Выбрать главу

W Rodezji jeden zespół mojej jednostki, RSAS, zabił najwięcej w historii wrogów. Pięciu gości zmiotło cały pułk partyzantów!

Łup i nie ma! A i tak przegraliśmy tę przeklętą wojnę. Właśnie wtedy, po Rodezji, poczułem, że mam już dość. Zarabiałem wprawdzie na życie, ale nic z tego nie wynikało — za każdym razem przegrywaliśmy. Więc wróciłem do domu i zostałem farmerem, tak jak mój ojciec, jego ojciec i ojciec jego ojca. I pewnego dnia, jeśli Bóg zechce, Mike też tutaj powróci i opuści to miejsce dopiero nogami do przodu.

Spojrzał na synową rozognionym wzrokiem, a ona zdała sobie sprawę, że wreszcie mówi do niej jak żołnierz do żołnierza, a nie jak do cywila w mundurze.

— Wiedz jedno, Sharon — a być może to ostatni raz, kiedy mam okazję doradzić coś młodemu oficerowi — trzeba bardziej uważać na przyjaciół niż na wrogów.
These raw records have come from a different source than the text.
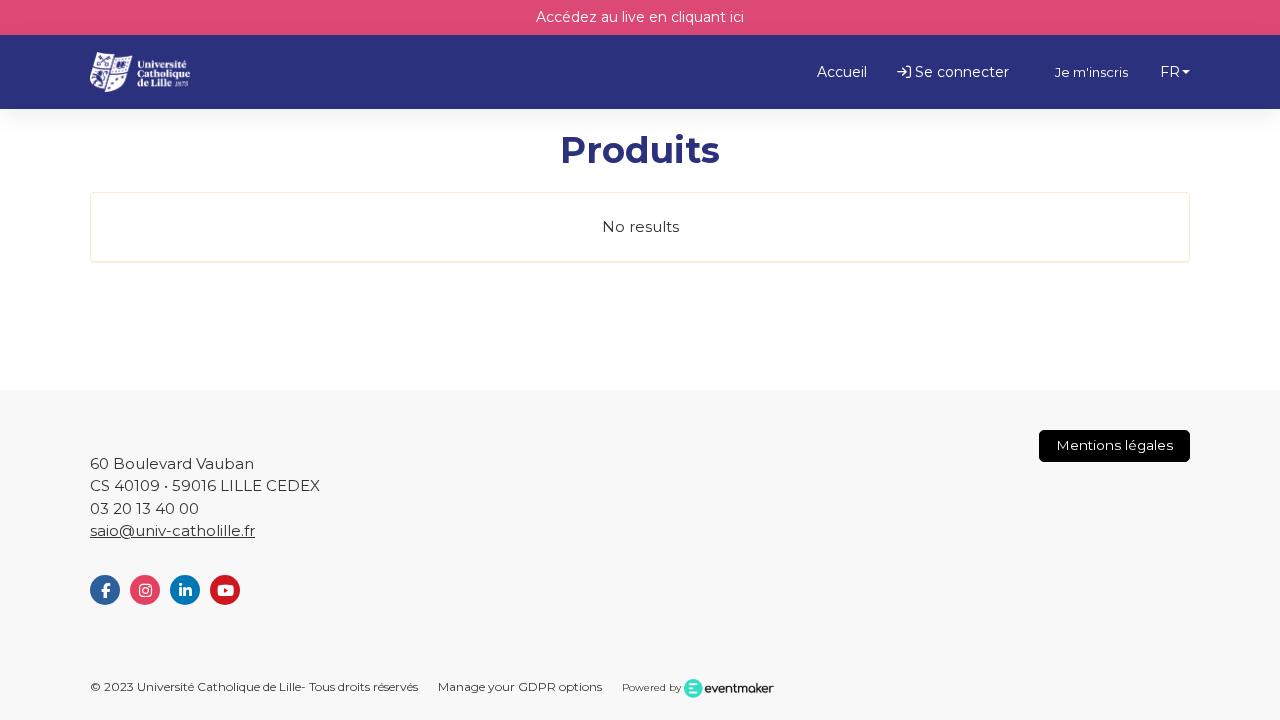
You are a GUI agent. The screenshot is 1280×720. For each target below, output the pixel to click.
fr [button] (1170, 72)
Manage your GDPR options (520, 686)
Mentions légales (1114, 445)
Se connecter (960, 72)
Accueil (842, 72)
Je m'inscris (1091, 72)
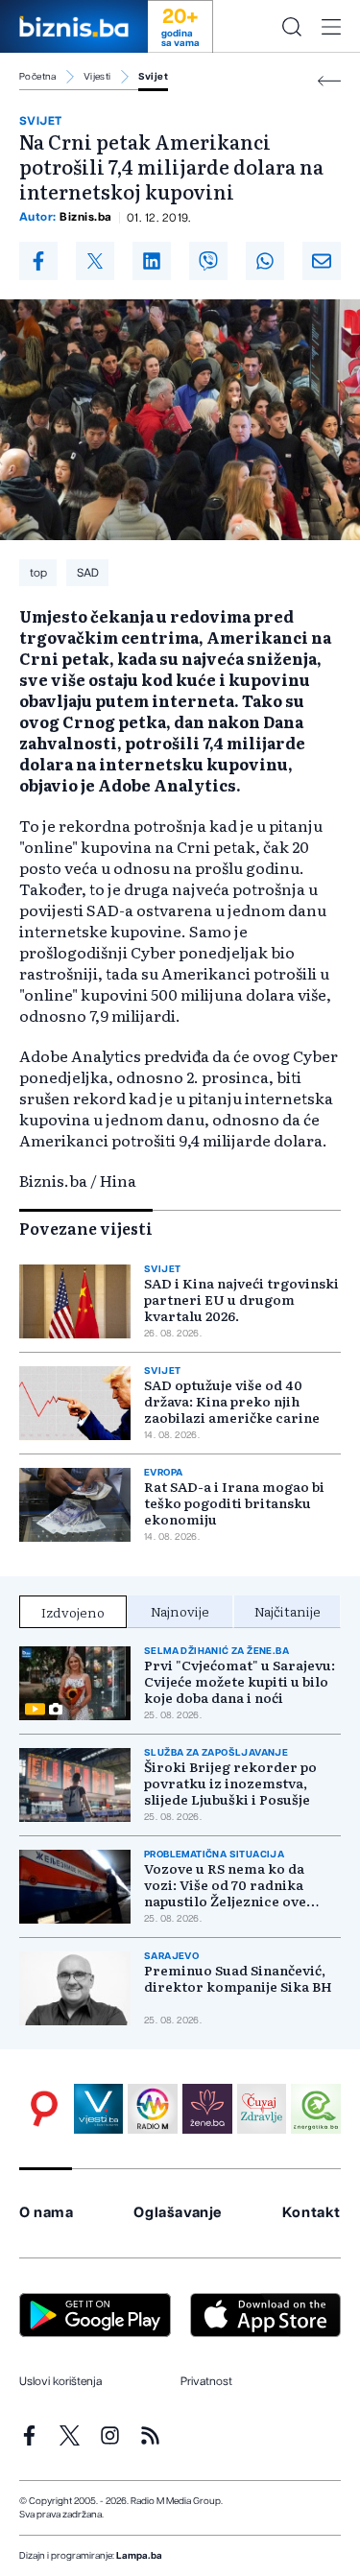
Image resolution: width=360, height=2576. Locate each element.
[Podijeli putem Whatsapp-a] (265, 261)
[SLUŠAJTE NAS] (153, 2109)
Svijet (153, 77)
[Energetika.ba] (316, 2109)
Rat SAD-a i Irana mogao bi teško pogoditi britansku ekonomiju (234, 1502)
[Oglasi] (44, 2109)
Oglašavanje (177, 2213)
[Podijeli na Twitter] (95, 261)
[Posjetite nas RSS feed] (150, 2435)
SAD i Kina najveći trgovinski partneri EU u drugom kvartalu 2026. (241, 1299)
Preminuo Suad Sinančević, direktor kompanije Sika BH (238, 1978)
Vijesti (97, 77)
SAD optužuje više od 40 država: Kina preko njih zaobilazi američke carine (232, 1401)
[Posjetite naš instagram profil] (110, 2435)
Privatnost (206, 2381)
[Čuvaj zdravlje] (262, 2109)
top (38, 573)
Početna (38, 77)
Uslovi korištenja (60, 2381)
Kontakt (311, 2213)
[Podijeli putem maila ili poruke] (321, 261)
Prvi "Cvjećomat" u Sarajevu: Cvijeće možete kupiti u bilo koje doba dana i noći (239, 1681)
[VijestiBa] (99, 2109)
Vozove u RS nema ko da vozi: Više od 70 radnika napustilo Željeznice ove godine (225, 1884)
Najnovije (180, 1610)
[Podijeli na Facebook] (38, 261)
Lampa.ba (139, 2556)
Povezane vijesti (86, 1228)
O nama (46, 2213)
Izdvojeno (73, 1611)
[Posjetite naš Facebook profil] (29, 2435)
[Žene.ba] (207, 2109)
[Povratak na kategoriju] (329, 81)
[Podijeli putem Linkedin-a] (151, 261)
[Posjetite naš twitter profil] (70, 2435)
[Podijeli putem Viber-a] (208, 261)
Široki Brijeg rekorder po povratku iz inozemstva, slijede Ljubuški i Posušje (230, 1783)
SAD (88, 573)
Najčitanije (287, 1610)
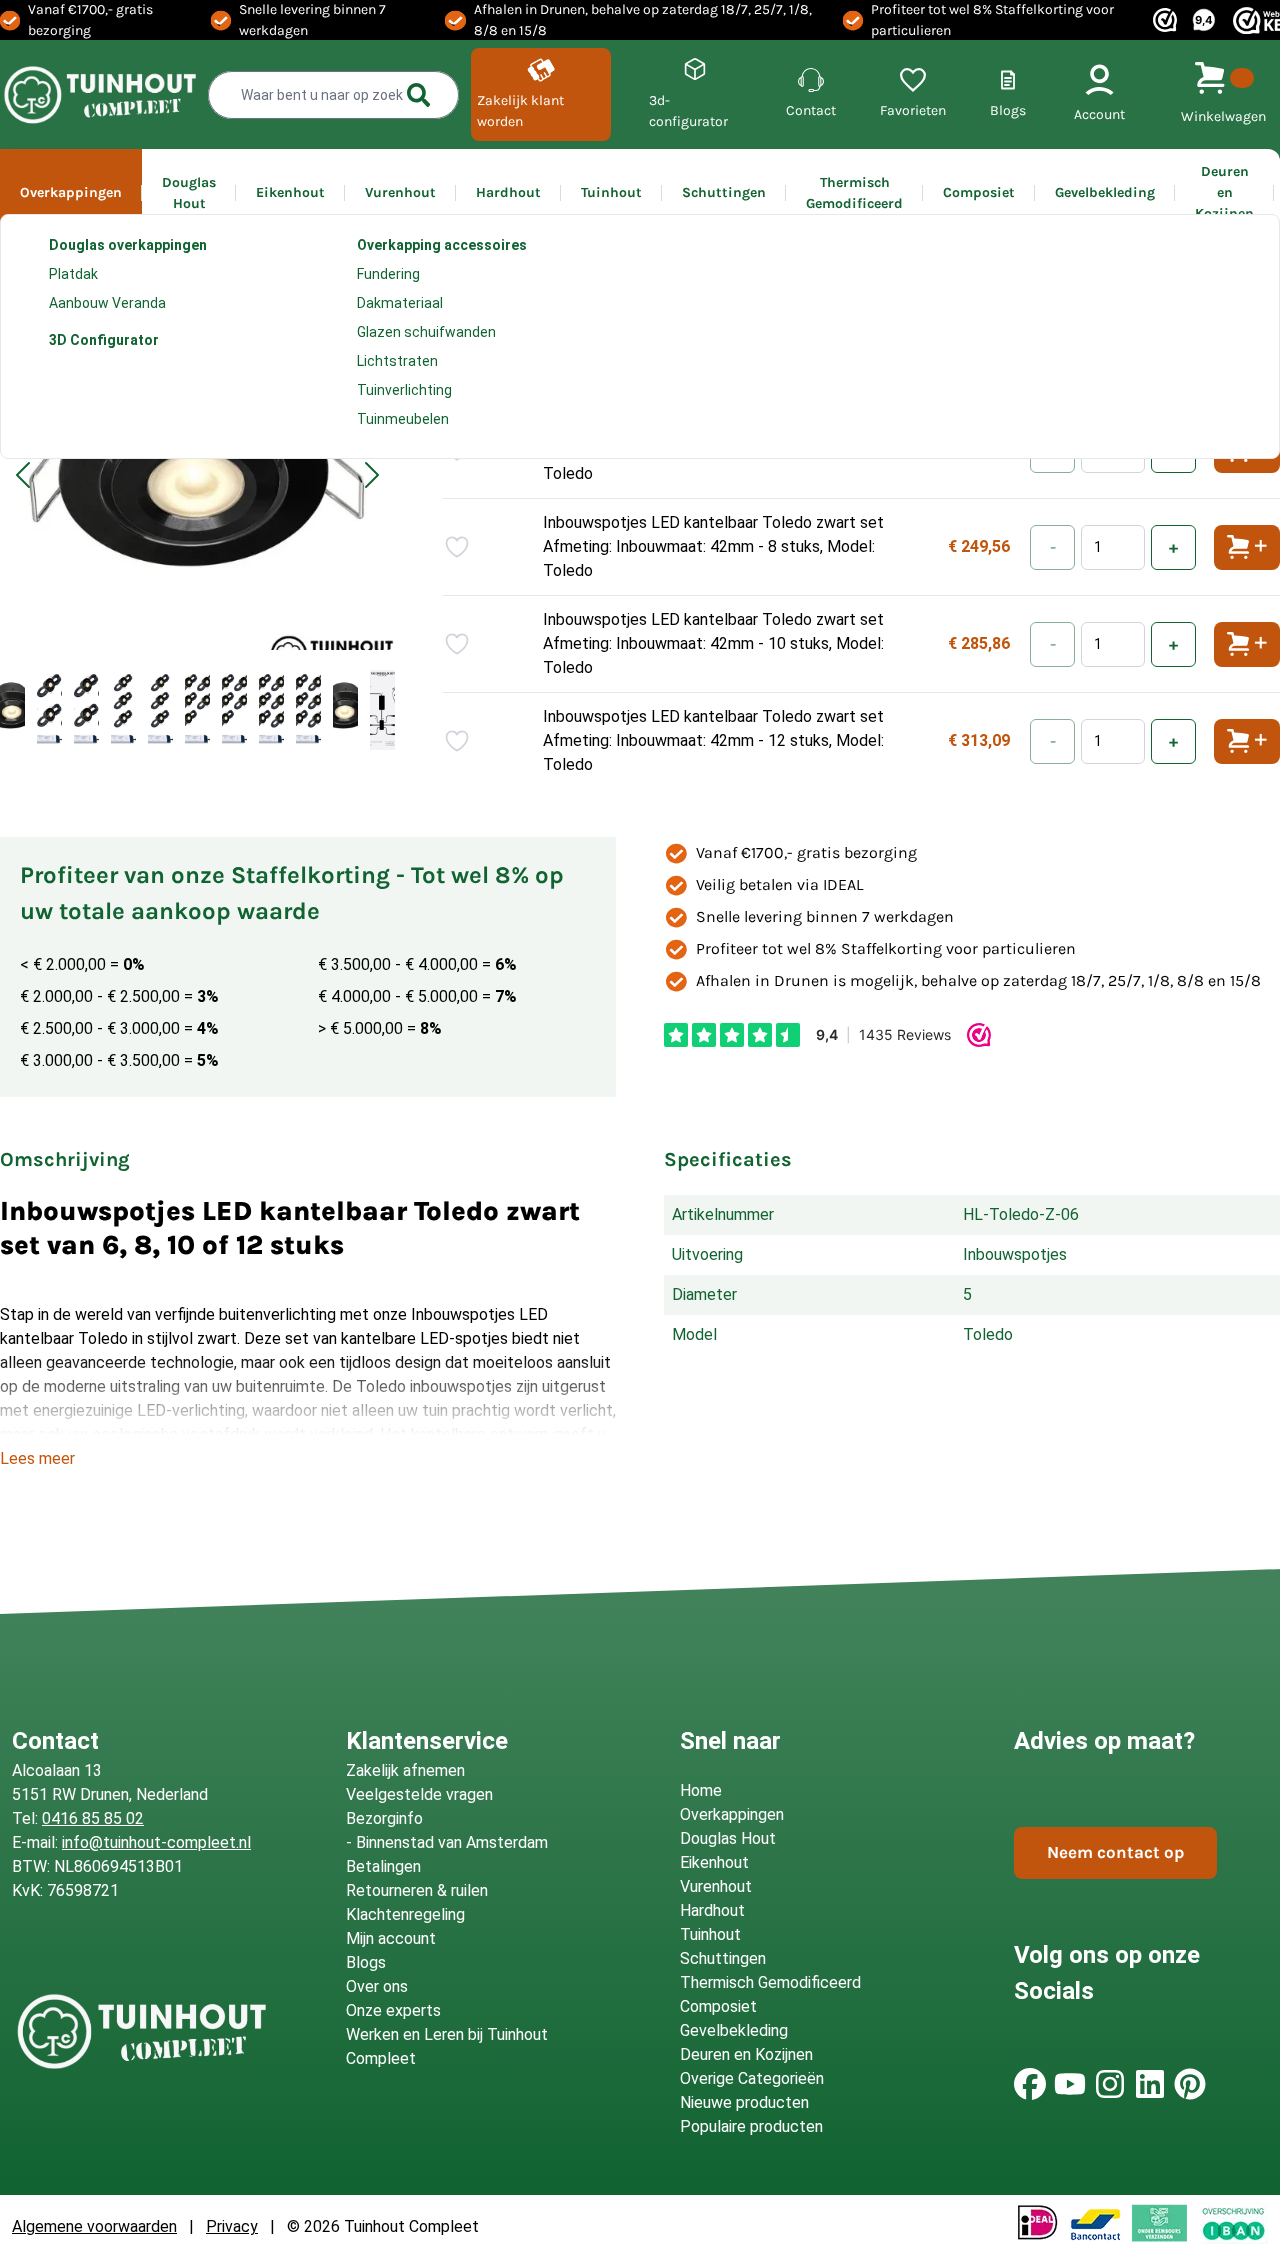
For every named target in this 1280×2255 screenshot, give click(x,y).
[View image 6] (197, 710)
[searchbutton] (419, 95)
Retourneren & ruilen (417, 1890)
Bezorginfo (384, 1818)
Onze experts (393, 2010)
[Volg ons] (1030, 2084)
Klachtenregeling (405, 1914)
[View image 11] (382, 710)
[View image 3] (86, 710)
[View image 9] (308, 710)
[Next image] (372, 475)
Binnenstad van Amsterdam (452, 1842)
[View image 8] (271, 710)
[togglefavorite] (457, 547)
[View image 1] (12, 710)
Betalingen (383, 1866)
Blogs (366, 1962)
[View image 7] (234, 710)
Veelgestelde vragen (419, 1794)
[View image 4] (123, 710)
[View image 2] (49, 710)
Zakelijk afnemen (405, 1770)
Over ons (377, 1986)
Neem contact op (1115, 1852)
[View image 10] (345, 710)
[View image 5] (160, 710)
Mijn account (391, 1938)
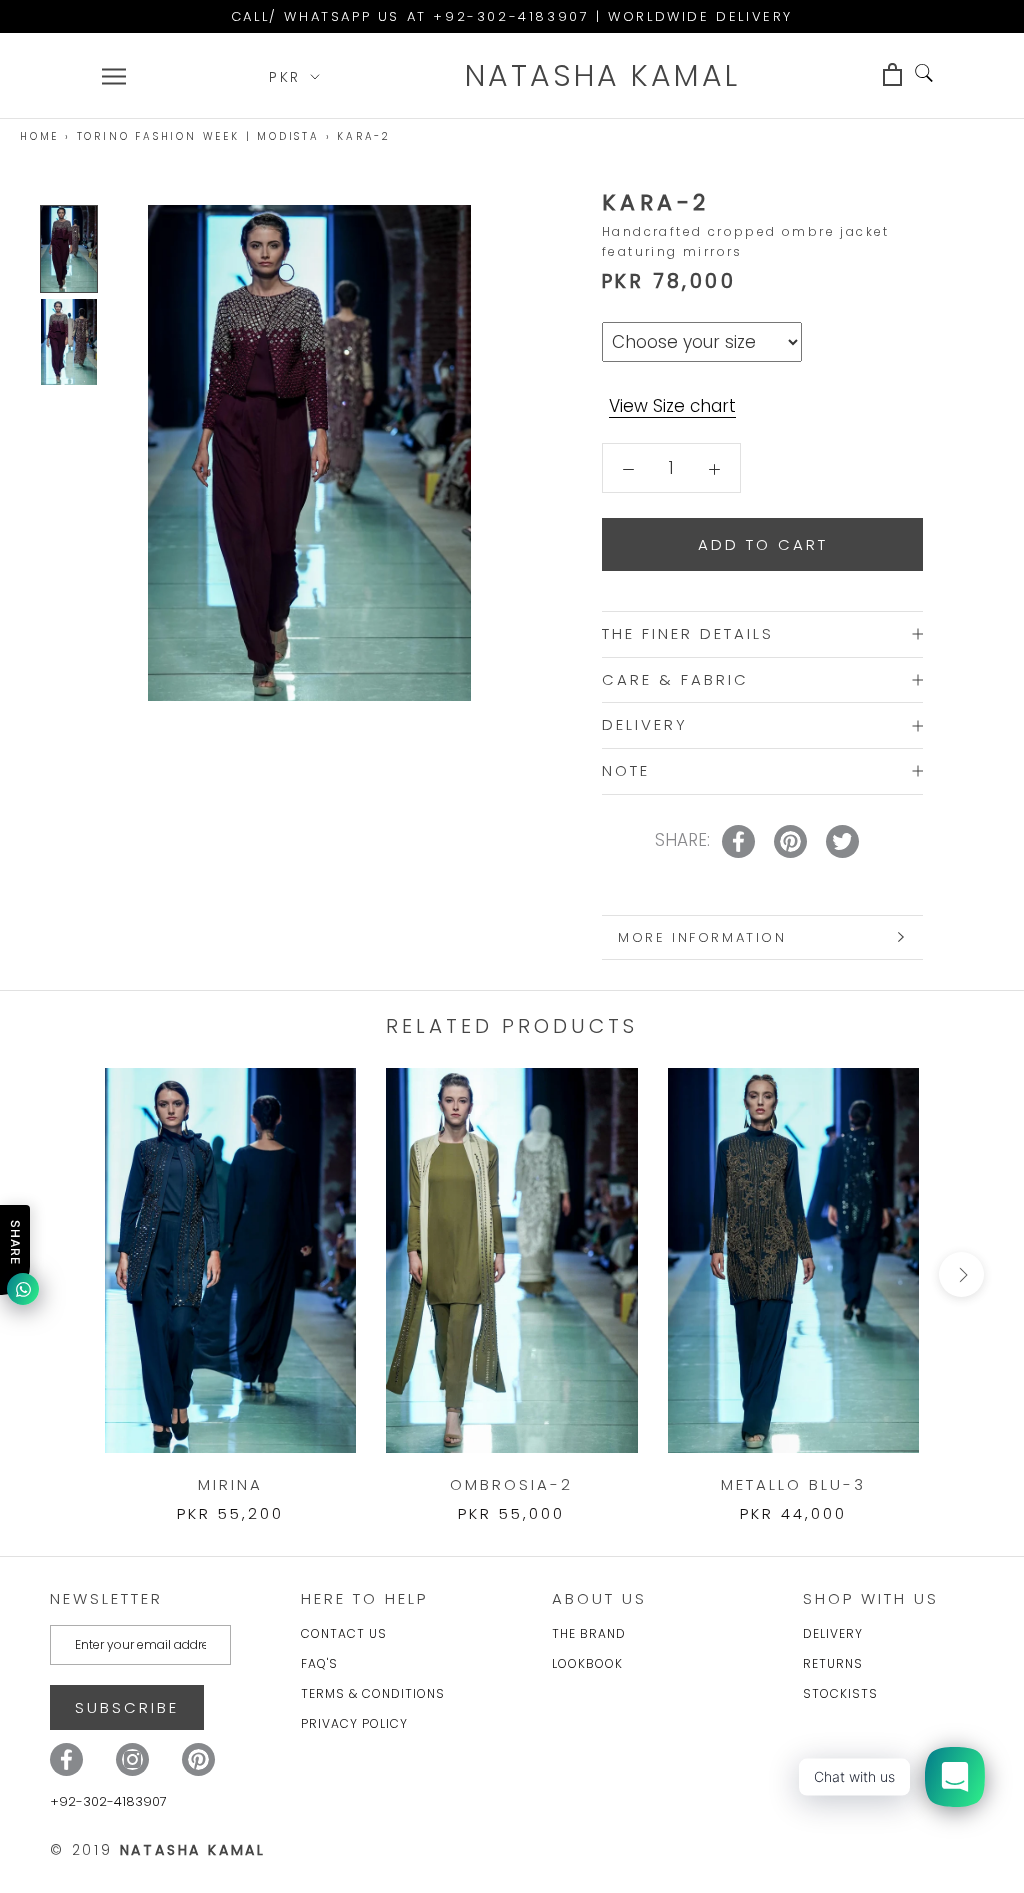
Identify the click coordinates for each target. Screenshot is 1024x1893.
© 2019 (158, 1850)
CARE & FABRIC (675, 679)
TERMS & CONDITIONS (373, 1693)
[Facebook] (66, 1759)
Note (626, 770)
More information (702, 937)
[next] (961, 1274)
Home (39, 136)
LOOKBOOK (587, 1663)
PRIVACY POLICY (354, 1723)
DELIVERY (645, 724)
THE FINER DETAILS (688, 633)
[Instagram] (132, 1759)
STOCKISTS (840, 1693)
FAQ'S (319, 1663)
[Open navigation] (114, 76)
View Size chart (672, 406)
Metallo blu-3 (793, 1484)
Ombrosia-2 (511, 1484)
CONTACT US (344, 1633)
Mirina (230, 1484)
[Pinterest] (198, 1759)
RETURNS (833, 1663)
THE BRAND (589, 1633)
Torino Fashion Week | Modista (198, 136)
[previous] (62, 1274)
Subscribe (127, 1707)
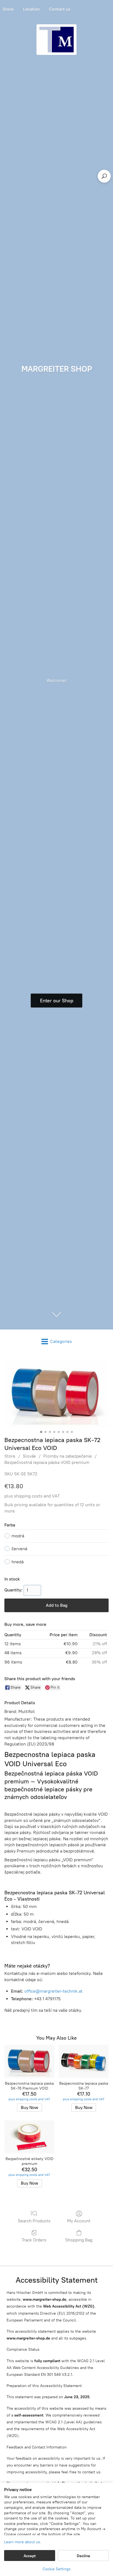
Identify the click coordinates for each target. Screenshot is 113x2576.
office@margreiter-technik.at (53, 1991)
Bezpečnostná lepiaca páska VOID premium (46, 1462)
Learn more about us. (22, 2542)
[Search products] (104, 176)
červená (19, 1548)
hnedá (18, 1561)
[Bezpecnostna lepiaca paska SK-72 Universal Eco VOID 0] (56, 1393)
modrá (18, 1535)
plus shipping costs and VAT (32, 1496)
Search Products (34, 2220)
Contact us (59, 9)
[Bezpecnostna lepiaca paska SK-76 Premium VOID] (29, 2061)
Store (9, 1456)
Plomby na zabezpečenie (67, 1456)
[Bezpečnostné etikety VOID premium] (29, 2136)
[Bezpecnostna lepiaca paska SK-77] (84, 2061)
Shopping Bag (78, 2240)
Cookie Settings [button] (56, 2569)
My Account (79, 2220)
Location (31, 9)
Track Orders (34, 2240)
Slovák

Możesz stawiać opór wrogom, ale cholernie ciężko jest bronić się przed sojusznikami. — Potrząsnął głową, dolał sobie whisky, a ogień w jego duszy nagle przygasł.

— Tato?

— Tak, poruczniku? — O’Neal nie podniósł wzroku znad kubka z bimbrem.

— Cieszę się, że go zastrzeliłeś. Gdybyś tego nie zrobił, nie byłoby cię tu teraz z nami. — Uśmiechnęła się lekko. — Niezbadane są wyroki boskie.

— Hmmm. Cóż, właściwie go nie zastrzeliłem. Użyłem noża.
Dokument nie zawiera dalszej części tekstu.